TASK TO CARRY OUT:
What lines in the entries below contain the word "this"? Copy all of them.

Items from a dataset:
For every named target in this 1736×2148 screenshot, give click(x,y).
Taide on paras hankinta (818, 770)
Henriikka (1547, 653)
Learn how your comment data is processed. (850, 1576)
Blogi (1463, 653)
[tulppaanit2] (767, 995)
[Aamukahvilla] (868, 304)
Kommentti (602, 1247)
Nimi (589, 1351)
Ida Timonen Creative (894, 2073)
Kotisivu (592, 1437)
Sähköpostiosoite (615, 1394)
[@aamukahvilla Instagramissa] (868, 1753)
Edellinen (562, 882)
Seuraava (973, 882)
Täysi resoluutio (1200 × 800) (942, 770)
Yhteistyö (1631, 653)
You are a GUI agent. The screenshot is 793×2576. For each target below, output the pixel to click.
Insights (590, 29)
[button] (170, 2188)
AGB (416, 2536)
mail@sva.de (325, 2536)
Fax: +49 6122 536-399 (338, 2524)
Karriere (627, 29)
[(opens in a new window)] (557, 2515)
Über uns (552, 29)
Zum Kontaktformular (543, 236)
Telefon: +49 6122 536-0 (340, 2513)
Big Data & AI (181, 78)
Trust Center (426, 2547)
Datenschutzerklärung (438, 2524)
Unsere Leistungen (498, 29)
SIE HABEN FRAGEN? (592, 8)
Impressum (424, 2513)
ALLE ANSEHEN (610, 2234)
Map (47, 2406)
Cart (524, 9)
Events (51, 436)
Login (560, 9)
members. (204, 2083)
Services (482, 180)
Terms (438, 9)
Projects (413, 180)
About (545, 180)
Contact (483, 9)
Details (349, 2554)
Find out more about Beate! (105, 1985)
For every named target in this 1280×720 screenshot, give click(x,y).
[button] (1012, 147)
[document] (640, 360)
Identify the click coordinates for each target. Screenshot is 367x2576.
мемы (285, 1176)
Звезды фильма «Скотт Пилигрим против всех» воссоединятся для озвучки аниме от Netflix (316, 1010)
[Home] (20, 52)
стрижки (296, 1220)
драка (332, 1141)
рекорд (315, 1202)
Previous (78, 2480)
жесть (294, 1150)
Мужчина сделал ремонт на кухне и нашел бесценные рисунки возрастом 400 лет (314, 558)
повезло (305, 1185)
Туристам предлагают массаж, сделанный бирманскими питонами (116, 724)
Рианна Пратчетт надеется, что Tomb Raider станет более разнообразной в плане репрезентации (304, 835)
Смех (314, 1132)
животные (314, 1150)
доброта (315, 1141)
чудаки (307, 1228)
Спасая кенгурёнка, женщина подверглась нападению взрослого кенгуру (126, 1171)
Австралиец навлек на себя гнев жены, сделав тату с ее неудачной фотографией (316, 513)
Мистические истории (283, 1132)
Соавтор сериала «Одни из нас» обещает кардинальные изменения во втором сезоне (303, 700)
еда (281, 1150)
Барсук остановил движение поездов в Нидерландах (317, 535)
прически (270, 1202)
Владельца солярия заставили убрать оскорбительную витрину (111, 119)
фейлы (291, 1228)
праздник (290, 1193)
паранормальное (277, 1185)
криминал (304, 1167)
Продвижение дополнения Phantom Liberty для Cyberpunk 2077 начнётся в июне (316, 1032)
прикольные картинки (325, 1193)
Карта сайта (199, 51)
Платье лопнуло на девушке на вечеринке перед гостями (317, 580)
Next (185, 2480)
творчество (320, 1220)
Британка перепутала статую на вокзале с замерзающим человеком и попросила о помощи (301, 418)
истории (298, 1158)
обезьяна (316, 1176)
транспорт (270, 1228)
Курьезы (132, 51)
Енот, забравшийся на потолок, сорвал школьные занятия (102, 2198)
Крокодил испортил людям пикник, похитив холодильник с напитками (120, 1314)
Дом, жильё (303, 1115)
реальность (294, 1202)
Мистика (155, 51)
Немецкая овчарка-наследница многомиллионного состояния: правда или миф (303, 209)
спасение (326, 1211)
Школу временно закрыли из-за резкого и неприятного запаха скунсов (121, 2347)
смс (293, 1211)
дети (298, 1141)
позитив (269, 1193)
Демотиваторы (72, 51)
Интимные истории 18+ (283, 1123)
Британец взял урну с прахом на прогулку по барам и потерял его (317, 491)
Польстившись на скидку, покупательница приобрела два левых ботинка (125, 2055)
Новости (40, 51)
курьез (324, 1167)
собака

EXERCISE RESPONSE:
For every named target in this 1736×2148 screenshot, give click(x,y).
For every named target in this 1280×720 screenshot, give click(x,y).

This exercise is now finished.